One or more of the 4066 chips on the board have probably failed. Replace them.
At first, disassemble the device and expose the board. Then check the voltages to ground (e.g. the metal casing of the USB port) at the following control points:
The C19 and C17 capacitors are located next to each other. The "outer" side referred to in the above paragraph refers to the side that is further from the other one.
If the voltage to ground on +/-5V power rails is ~ +/-0.5V, then it is likely that one or more of the device's 4066 chips (I am not fully sure of the exact part number, probably these: MC74HC4066A with package type SOIC-14 and case outline 751A-03) have failed. These chips are located at the positions U24, U25 and U26. They are inexpensive (~0.5 USD per chip) and can be bought from Mouser or Digi-Key. Before buying a specific chip, it is reasonable to consult with Focusrite support about the exact chip needed for your particular device.

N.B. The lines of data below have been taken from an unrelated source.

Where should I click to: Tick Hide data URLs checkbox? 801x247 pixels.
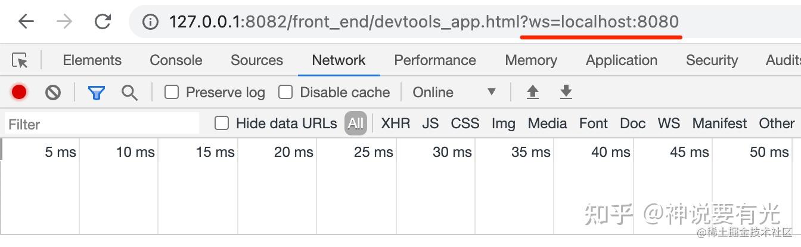(x=222, y=123)
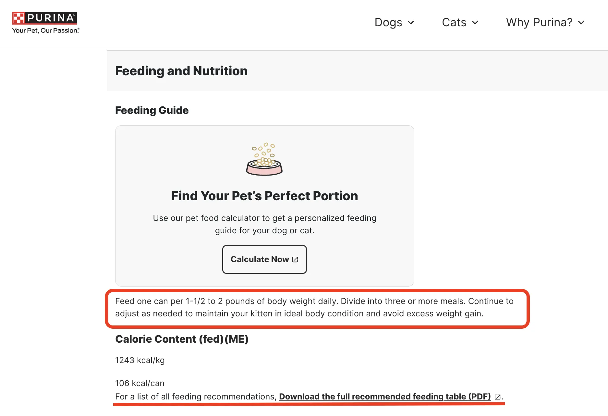This screenshot has height=416, width=608.
Task: Expand the Dogs menu chevron
Action: click(411, 23)
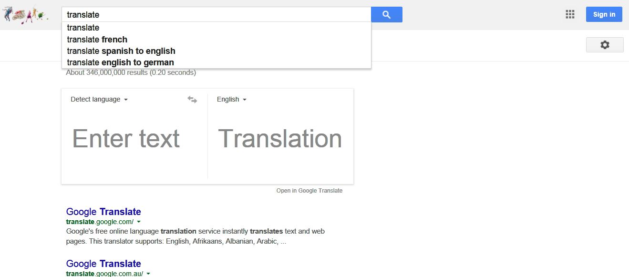Click the blue search magnifier icon
This screenshot has width=629, height=277.
(x=386, y=14)
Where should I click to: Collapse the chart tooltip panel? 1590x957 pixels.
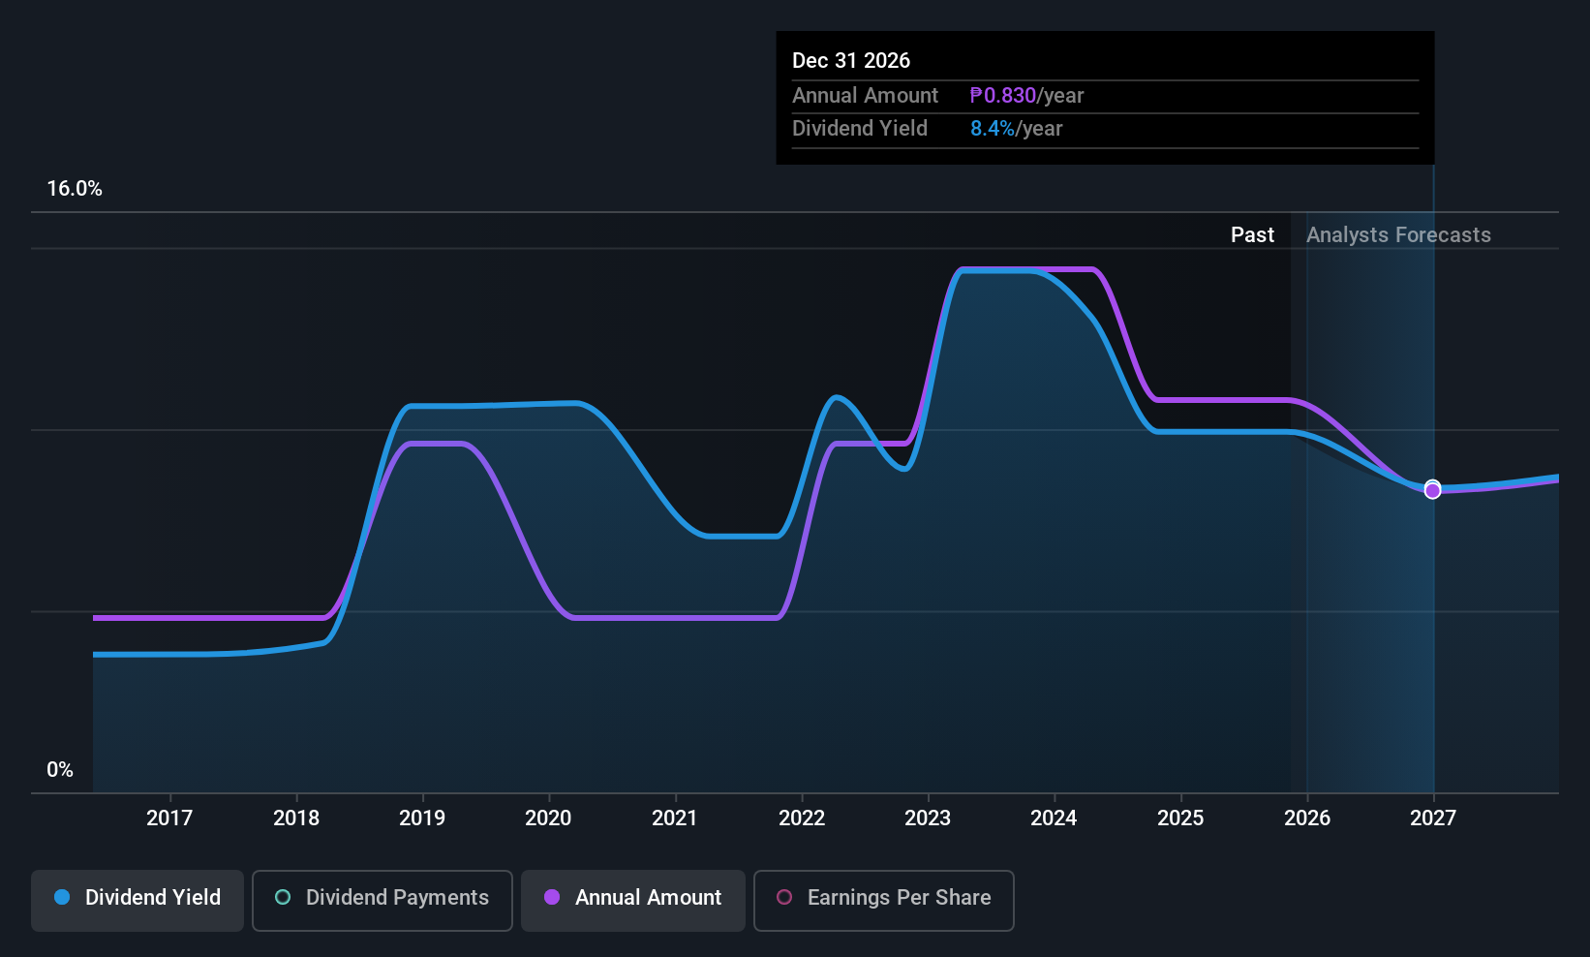pyautogui.click(x=1104, y=97)
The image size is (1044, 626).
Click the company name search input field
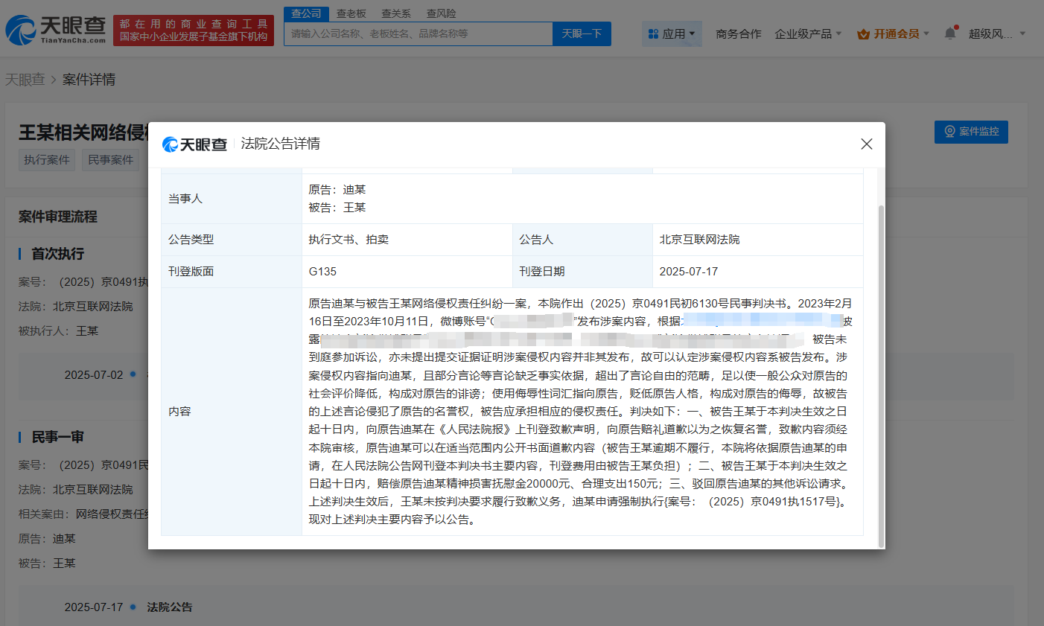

During this specific failure, it is possible that the 3.3V power rail will remain mostly working. It is also possible that the R127 resistor will be heating up excessively. In such case, it is better to not keep the board powered on for too long so that the risk of further damaging the other components is minimized.
Replacing these chips is simple with a hot air rework station, flux, soldering iron and solder. It is perhaps possible to do so also with a pair of hot tweezers that have sufficiently large tips but I did not try it.
In my case, the 4066 chip which has failed was the one at the position U26. I have determined it by measuring the continuity between its pins when desoldered and finding out that roughly half of them are shorted together. This is not the case with a fully working chip. Anyway, to be sure, I have replaced all three 4066 chips.
When replacing the chips, especially with hot air, it is reasonable to take extra care to not misplace the other components on the board like the small resistors or capacitors. In addition, it is necessary to be careful with cleaning up the pads because they can easily be ripped out from the board. Also, it is advisable to orient the air in a way which would not heat the white caulking material that seals the ends of a ribbon cable which connects the two boards together. If it gets heated up too much, it may melt and start to float, covering some neighboring components as a result. It should not be a problem to have some components covered by it but further work on such a board may become difficult.